Si bien fui a almorzar, sólo su cocina me hizo el día, el menú tiene dos alternativas de entrada, dos de fondo y dos de postre. Y yo me fui por una sopa de cebolla que estaba IMPRESIONANTE y perfecta para ese martes de lluvia, me cuchareé hasta el esmalte del bowl y me dejó acelerado de querer el segundo plato que pedí: un risotto de vegetales con zanahorias pequeñitas que estaba en su punto de cocción y perfecto de sabor, ¡riquísimo! Me puso una sonrisa interior memorable y, mientras conversaba con Maita de la vida y la poca vergüenza, nos dimos cuenta de que a ambos nos gustaba la cocina india, así que la invité a comer de puro embalado. Llegó el cierre, un flan con pistachos encima que, tras la primera cucharada en boca, me desmayé de amor y me confirmó que muchas veces las cosas simples hechas con amor siempre serán las mejores.
El almuerzo cambia todos los días, la cena lo hace cada tres meses y esto le da la posibilidad de siempre probar sabores, texturas y productos que recorren nuestro territorio en un ambiente que de día se llena de fanáticos que aman comer rico y de noche de gente que goza con lo mismo. Siempre está lleno de extranjeros que ya tienen en su radar esta joven propuesta que brilla sola al sonido de la calma del lugar y con una de ventana a la cocina que se ve desde el salón y nos muestra una obra de teatro preciosa, que podemos maridar con una pequeña barra de donde salen una rica kombucha, un vino o un cóctel.
Un miércoles fuimos por primera vez a comer a Cora, ese menú de invierno ya tenía rodaje (ahora ya sirven el de primavera) y nos recibieron con unos nabos encurtidos con semillas de mostaza que abrieron nuestras papilas gustativas como si nos hubieran dado LSD.
Luego nos fuimos por un pulpo a la parrilla y prietas sobre un un puré de manzana verde con limón, ¡qué armonía más perfecta entre mar y tierra!, con una factura impecable que nos sorprendió mucho no sólo en sabor, sino que también en belleza.
Después llegó un plato de hongo en el que las morcillas, los shitakes, las melenas de león y los parís danzaban con el vino y el ajo alrededor de una yema de huevo sobre una cama de hongo y castaña, sorprendente.

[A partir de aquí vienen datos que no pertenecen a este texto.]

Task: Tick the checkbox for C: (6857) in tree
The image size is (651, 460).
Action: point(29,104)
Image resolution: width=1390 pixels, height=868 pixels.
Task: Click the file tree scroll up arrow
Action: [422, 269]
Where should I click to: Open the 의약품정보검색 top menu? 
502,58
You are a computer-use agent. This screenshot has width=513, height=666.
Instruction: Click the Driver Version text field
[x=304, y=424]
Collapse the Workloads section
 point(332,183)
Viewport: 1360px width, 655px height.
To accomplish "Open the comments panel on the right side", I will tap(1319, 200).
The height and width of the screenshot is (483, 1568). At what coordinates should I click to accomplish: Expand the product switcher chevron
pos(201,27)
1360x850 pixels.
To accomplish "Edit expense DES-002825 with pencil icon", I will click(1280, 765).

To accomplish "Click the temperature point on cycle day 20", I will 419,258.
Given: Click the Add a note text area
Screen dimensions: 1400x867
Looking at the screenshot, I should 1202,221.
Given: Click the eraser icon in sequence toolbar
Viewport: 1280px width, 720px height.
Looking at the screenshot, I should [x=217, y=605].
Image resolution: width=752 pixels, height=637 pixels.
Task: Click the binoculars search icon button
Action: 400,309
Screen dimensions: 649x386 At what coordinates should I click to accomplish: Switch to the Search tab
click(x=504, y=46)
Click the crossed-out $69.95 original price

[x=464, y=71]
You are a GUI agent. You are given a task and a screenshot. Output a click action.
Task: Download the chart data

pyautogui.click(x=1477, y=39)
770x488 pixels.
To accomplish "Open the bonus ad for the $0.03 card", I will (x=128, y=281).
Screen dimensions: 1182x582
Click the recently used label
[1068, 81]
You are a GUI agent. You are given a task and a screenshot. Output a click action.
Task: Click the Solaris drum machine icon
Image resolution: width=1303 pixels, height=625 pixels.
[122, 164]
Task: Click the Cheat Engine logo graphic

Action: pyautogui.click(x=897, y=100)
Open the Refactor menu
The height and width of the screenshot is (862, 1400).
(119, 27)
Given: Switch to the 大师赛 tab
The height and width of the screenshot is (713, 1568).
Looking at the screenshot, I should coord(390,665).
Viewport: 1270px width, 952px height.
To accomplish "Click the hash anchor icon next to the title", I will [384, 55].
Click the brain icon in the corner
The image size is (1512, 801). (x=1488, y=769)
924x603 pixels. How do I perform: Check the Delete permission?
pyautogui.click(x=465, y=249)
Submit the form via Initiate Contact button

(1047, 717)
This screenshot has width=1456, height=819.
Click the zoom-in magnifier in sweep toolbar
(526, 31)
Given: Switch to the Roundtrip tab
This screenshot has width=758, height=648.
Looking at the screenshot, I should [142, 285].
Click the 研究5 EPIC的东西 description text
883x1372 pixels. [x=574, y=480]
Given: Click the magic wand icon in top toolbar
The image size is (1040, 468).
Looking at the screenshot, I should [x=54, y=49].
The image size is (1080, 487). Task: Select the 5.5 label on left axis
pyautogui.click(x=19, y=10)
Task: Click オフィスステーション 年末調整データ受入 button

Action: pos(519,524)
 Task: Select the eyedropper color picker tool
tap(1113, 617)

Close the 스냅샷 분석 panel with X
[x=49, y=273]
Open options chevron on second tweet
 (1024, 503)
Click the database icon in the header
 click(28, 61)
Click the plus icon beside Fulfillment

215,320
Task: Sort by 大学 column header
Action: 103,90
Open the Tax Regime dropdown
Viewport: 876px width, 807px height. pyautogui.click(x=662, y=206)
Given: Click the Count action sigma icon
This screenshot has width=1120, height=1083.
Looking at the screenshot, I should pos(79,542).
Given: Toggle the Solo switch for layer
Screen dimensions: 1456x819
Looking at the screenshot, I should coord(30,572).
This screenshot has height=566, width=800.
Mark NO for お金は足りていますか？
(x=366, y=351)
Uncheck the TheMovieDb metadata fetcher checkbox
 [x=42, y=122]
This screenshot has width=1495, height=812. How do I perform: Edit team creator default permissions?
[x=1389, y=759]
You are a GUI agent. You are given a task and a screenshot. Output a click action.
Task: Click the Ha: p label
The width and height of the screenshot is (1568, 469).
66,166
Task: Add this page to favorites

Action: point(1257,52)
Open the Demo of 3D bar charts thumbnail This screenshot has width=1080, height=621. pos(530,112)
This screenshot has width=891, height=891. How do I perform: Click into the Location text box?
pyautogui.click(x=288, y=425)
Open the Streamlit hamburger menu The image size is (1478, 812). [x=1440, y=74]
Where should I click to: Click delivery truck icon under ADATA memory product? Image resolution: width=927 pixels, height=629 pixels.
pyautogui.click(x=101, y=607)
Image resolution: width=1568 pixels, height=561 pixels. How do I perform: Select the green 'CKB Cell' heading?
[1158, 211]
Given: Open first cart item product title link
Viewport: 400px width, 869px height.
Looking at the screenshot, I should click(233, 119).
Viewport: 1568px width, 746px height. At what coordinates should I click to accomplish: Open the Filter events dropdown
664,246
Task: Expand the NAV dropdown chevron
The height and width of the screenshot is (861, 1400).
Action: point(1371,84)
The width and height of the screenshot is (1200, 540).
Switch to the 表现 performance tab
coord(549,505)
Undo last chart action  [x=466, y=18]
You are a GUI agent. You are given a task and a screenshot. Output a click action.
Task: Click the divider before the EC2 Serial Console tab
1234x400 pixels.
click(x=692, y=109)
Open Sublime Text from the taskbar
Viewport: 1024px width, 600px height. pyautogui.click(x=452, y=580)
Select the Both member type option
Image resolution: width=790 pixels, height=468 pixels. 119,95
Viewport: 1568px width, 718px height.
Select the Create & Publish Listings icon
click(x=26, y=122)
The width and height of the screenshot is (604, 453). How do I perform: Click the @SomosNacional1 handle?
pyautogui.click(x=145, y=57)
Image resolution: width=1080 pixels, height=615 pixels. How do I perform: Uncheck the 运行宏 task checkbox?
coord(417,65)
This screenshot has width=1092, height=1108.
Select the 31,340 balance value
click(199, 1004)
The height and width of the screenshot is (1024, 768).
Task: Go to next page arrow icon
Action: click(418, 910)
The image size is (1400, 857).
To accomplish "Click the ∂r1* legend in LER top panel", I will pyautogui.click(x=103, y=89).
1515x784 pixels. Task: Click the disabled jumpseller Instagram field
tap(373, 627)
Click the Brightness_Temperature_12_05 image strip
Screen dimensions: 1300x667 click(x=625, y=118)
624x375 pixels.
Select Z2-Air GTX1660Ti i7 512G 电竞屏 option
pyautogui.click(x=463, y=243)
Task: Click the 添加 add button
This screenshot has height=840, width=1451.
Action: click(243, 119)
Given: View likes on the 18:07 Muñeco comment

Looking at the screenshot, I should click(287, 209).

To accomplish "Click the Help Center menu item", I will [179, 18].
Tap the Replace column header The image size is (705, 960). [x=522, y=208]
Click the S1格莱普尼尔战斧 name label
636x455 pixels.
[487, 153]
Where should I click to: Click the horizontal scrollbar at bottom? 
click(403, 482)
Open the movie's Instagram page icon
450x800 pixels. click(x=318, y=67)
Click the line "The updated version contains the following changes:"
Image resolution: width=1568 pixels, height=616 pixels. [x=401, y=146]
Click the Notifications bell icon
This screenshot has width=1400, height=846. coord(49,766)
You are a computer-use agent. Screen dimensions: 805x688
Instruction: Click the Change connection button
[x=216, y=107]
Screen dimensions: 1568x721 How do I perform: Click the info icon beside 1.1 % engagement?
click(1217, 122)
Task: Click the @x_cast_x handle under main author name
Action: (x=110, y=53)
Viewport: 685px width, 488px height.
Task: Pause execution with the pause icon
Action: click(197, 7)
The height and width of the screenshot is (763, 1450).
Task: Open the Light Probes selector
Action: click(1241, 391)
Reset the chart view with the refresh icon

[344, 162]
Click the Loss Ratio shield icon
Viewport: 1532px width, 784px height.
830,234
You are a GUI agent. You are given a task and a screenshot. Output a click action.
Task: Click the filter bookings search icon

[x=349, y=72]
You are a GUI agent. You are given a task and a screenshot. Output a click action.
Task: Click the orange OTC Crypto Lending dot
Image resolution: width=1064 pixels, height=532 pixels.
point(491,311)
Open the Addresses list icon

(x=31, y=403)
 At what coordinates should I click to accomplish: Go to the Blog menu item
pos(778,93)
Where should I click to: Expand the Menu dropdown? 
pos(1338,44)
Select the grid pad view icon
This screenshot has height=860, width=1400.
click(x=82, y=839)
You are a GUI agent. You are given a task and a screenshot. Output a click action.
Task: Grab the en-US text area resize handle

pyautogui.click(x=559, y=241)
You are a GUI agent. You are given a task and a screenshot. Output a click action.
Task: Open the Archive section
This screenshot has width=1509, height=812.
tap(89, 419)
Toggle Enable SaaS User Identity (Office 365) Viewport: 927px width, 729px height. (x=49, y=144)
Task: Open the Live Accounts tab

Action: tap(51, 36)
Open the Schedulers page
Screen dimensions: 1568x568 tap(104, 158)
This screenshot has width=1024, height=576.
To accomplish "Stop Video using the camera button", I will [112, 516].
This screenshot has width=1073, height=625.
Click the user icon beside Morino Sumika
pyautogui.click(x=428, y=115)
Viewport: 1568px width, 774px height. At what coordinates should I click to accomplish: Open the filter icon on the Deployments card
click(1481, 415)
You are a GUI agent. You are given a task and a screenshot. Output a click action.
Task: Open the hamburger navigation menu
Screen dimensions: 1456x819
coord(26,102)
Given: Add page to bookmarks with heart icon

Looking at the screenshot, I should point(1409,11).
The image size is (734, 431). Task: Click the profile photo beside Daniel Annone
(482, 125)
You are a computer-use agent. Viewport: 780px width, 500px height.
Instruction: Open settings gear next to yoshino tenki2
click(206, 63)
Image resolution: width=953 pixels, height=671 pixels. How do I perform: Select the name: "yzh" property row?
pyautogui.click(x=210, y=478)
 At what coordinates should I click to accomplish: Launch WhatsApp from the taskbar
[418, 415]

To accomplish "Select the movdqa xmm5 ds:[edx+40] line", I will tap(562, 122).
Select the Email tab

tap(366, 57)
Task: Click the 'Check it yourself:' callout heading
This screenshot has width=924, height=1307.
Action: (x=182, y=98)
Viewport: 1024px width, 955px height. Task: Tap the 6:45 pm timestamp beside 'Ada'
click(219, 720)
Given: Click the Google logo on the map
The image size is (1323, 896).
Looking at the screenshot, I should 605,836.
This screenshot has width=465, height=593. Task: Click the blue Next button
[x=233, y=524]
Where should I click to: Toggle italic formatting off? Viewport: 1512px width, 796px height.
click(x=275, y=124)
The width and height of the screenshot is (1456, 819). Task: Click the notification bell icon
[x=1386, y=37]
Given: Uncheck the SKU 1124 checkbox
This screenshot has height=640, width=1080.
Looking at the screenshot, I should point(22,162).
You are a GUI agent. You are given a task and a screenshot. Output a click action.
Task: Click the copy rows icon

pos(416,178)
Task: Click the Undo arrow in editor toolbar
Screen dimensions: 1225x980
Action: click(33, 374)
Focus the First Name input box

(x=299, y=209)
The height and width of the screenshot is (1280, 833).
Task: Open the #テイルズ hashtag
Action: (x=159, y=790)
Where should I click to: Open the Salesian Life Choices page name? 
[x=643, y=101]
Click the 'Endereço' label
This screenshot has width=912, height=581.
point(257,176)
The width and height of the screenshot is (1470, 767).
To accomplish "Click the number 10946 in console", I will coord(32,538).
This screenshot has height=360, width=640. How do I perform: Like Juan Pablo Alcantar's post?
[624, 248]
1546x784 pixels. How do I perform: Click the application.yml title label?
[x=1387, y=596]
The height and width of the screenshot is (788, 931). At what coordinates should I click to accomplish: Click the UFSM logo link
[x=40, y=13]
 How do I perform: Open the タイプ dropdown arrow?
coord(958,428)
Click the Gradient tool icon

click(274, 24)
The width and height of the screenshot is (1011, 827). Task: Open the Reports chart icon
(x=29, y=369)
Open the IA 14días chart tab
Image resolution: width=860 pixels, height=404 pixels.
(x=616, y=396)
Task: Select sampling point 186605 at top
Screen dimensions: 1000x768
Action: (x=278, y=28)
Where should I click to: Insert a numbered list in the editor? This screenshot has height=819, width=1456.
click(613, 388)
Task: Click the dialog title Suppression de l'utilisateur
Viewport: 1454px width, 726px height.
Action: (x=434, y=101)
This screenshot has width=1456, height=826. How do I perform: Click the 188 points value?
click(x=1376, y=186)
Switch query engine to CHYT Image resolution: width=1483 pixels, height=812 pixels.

Tras esa experiencia funghi apareció una lengua de vaca donde la cocción lenta hizo lo suyo y entregó un producto que se rinde ante la cuchara y se pega sus buenos revolcones con el puré de coliflor sobre la sábana de salsa bordelesa ¡impactante! Para el que le tiene susto a la lengua les diré que… ¡tendrán en mejor sexo de la vida!
Después de esa ‘intimidad’ algo para reponerse, qué mejor que arroz meloso de mariscos y arvejas que nos dejó calientes otra vez (no se asusten porque así es la cosa nomás). Y ya que estamos en el mar, continuamos con una corvina a la parrilla con chips de topinambur, hongos y trufa negra (verde para otros, jijiji), muy balanceada, sabrosa y perfecta para la noche.
Ahora los postres, ¿no? Fuimos por un crème brûlée de manjar que venía con aguaimanto, crummble de nuez y merengue; mezcla de ácido-dulce que me mata y que, después, llevó en broche de oro una crema de hierba Luisa, coco y helado de clementina y toques de maracuyá, aceite de ruda y pistacho que, de un paraguazo, me trasladó al jardín de mi infancia, cuando tenía 6 años. Sentí su olor, sus sabores y agradecí que la vida es bella y que no hay nada como la cocina para hurgar en la memoria.